Swim Like a Kid Again

In this insights article, our founder and principal personal stylist, Natalie Tincher, discusses the constructs that have taken us from carefree, swimsuit-clad kids to cautious and critical swimsuit-dreading adults. Why does this shift happen? What can we start to do to change our relationship with “swimsuit season”?

Image courtesy of Natalie Tincher. Logansport, Indiana. Circa 1987.

Do you remember when you were a kid, and you were told to put your swimsuit on? What emotion did you feel? For me, it was pure excitement. Why? Because it meant fun, adventure, and carefree summer days: splashing around in the pool, running through a sprinkler, sliding down the slip-n-slide with my neighborhood friends.

Five-year-old Natalie never once thought about how my body compared to my friends; I never once thought, “Oh man, I hope my swimsuit is flattering.” Instead, I was just impatient for my mom to finish lathering on my sunscreen, so I could have fun in the sun.

But somewhere along the line, that pure joy changed. Somehow my swimsuit emotions went from excitement to over-analyzing. I started to worry about how I looked in a swimsuit compared to others. Can anyone else relate to this mind shift?

What prompted this change? Was it comments from other kids? A parent or adult? Did you start to notice magazine covers with “swimsuit body” fitness tips? Or TV ads with swimsuit before and after pictures? It was probably a combination of a lot of these and more. Societal pressures started to seep into our psyche, and we may have started to become self-critical and self-conscious.

Changing Our Swimsuit Shopping Mindset

I also recall picking out my swimsuits when I was little. My mom would take me to the store, and I got to pick out my one (or two if I was lucky) swimsuit for that summer. I remember gravitating toward fun, bright swimsuits (cue the young Magnetic in me). There was never the thought of strategic ruching, whether or not I was showing too much skin, or anything other body-conscious consideration. That’s not what a swimsuit was about. It was about an expression of my most free, excited self. It was the self that knew picking my swimsuit for that summer was equal to the amount of fun I was going to have.

So what would happen if we started to take our minds back to THAT moment—the moment we got to look at a swimsuit solely as a wardrobe object that signified something positive? What would that childhood anticipation look like in adult form? For me, it would be a suit I could play paddleball in easily and something that I am equally as inspired by the design as I am to lay out on a lounger and read a new book.

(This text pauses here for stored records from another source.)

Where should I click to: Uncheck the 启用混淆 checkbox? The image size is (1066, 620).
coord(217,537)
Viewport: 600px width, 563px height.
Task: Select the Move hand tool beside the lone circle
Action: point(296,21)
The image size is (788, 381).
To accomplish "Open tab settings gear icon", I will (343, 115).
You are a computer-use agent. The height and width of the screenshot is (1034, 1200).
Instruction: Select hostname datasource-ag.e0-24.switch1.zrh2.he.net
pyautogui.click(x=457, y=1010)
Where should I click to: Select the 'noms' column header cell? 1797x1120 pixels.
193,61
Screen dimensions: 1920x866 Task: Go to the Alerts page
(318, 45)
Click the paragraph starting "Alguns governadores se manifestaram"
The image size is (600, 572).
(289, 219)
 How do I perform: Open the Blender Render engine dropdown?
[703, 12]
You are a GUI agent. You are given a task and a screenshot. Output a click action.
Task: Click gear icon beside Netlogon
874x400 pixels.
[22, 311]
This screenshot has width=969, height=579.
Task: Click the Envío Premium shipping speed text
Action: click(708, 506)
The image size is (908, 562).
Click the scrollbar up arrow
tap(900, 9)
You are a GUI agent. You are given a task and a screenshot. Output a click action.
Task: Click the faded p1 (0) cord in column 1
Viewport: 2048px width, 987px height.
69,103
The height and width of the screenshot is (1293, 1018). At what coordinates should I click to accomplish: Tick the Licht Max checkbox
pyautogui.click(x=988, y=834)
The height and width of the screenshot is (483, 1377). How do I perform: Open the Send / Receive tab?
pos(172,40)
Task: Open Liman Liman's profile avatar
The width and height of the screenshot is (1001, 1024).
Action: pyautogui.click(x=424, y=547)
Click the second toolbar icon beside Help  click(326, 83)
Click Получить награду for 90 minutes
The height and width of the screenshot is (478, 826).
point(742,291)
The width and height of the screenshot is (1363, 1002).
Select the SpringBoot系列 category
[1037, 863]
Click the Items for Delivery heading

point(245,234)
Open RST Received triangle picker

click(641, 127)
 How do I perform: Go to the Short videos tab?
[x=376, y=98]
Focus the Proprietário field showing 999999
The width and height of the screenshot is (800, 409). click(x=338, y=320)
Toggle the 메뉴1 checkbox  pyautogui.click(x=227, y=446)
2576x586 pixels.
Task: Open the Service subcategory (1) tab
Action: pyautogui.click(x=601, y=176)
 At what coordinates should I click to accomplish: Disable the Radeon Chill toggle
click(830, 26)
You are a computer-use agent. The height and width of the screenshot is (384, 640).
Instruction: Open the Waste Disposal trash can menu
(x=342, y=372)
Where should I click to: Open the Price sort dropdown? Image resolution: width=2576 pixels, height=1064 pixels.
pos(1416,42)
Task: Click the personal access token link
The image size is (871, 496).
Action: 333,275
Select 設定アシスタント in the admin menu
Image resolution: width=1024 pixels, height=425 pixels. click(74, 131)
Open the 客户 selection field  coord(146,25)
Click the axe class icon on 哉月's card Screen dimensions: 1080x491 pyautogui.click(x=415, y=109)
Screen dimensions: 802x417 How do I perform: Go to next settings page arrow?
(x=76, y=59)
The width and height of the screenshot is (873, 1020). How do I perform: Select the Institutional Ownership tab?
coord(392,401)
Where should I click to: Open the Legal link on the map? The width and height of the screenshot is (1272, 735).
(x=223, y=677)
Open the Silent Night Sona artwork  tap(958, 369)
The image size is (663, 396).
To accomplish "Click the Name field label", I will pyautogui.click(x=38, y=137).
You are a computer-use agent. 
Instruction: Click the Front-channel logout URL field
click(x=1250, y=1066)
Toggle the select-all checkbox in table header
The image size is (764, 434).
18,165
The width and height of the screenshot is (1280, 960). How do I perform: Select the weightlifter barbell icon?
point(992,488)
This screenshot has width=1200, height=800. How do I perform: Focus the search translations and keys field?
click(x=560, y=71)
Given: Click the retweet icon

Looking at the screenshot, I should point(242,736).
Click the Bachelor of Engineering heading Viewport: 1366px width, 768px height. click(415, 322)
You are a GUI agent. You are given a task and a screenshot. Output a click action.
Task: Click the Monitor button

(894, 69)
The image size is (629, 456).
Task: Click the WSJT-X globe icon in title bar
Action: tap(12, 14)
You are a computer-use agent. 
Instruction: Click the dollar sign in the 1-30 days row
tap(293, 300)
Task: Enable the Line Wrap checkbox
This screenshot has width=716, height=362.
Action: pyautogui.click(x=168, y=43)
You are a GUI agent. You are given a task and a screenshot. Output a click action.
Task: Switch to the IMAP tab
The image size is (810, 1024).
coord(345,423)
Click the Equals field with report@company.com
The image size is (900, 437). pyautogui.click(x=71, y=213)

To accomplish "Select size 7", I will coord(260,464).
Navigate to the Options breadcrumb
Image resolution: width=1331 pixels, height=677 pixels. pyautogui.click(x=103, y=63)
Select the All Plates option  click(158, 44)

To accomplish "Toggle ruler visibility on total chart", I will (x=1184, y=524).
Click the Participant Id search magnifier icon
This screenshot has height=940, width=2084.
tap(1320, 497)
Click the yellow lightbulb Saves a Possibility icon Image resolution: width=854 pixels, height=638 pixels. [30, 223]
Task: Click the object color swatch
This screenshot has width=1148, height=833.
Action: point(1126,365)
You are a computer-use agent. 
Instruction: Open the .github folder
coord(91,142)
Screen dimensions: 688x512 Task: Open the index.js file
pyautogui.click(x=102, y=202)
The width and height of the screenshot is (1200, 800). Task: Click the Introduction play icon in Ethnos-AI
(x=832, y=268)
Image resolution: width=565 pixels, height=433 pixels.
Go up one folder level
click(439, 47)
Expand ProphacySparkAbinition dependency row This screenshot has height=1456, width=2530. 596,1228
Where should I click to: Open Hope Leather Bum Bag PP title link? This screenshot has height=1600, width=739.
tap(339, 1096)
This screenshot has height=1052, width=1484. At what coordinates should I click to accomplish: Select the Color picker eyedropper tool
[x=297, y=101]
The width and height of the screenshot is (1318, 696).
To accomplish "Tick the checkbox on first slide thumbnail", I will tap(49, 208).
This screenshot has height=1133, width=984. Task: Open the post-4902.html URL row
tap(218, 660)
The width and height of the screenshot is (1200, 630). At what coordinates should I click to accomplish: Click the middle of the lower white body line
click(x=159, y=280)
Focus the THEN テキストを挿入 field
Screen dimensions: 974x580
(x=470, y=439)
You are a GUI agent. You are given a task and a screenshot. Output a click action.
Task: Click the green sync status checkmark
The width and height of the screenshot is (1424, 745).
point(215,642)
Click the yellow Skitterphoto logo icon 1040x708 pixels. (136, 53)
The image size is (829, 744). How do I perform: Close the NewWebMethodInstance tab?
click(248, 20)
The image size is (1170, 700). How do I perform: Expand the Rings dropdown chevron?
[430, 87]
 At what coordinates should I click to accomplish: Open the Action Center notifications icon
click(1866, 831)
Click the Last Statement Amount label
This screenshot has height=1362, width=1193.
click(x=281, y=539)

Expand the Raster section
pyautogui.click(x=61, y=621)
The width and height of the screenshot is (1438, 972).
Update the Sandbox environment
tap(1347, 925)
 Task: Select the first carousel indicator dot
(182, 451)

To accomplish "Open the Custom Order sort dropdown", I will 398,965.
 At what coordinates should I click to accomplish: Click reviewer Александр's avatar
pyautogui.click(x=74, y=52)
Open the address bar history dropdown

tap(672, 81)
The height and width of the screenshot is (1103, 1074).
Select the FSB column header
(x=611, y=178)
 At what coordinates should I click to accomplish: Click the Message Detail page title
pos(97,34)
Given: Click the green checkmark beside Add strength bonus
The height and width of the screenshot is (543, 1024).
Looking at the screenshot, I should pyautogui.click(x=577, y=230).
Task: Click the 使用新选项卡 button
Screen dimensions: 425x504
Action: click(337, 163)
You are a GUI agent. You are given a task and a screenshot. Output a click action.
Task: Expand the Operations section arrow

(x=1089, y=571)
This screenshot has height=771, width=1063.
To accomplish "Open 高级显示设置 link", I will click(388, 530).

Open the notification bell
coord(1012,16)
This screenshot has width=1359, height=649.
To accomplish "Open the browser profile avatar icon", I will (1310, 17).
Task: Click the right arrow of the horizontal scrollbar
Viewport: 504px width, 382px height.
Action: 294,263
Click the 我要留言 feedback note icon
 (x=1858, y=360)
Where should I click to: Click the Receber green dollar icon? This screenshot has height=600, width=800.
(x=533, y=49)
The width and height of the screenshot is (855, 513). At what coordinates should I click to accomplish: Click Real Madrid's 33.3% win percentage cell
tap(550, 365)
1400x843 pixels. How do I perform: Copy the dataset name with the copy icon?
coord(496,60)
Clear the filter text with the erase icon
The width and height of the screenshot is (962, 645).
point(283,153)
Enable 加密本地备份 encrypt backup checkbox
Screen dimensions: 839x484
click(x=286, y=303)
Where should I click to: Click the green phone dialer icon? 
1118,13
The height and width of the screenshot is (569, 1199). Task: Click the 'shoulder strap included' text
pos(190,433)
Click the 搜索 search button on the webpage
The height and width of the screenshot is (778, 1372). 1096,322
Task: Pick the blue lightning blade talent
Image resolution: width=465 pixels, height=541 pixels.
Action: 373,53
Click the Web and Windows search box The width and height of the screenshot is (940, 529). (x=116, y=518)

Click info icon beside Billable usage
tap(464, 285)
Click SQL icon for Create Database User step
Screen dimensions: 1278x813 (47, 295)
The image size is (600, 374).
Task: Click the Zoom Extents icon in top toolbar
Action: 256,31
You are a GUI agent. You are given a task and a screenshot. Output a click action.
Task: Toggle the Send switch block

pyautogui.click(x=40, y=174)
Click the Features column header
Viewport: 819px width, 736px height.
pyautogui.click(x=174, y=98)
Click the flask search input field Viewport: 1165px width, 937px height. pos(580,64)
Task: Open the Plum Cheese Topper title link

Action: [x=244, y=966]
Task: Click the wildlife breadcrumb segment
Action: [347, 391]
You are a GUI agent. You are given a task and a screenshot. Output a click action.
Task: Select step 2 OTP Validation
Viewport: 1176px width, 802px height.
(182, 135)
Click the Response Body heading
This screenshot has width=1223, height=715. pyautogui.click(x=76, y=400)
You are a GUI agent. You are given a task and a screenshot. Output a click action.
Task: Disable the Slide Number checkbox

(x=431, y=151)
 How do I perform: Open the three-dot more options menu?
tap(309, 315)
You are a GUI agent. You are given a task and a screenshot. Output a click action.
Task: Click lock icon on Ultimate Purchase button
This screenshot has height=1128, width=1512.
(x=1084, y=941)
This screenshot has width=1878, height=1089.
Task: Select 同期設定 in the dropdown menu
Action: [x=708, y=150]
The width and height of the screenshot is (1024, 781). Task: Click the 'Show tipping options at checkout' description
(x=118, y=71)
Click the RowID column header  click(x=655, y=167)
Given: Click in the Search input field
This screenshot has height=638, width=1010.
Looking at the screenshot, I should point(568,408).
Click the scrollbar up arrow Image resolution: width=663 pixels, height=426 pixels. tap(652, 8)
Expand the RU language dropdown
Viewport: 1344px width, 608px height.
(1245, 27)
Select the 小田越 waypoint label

Taking external influence out of it, would our swimsuit choices differ from those dictated by societal influences and our internal anxiety, which may read something like, “Is this flattering?” “I’m not swimsuit ready,” “I need to cover [insert body part] up,” “People may stare at me.”

Choose Like Your Childhood Self

So our challenge now is to go back to a time that we chose our swimwear for the fun of it, the joy of it, and the positive association of it. Let’s go back to a time we didn’t care about camouflaging our midsection or enhancing our bust or whatever the magazines or our peers told us was an ideal “swimsuit body.” Next time you go shopping for a swimsuit, ask yourself the following questions:

  • What 3 adjectives describe a day of fun in the sun?

  • How are these 3 adjectives manifest in a swimsuit?

  • What practical considerations do I need for a swimsuit?

To help you get excited and inspired, I put together a catalog of inspiration based on style personality alone.

Now, grab your sunscreen, put on a suit as equally wonderful feeling as being a kid winning the cannonball splash contest—and enjoy a summer full of memories with people you love!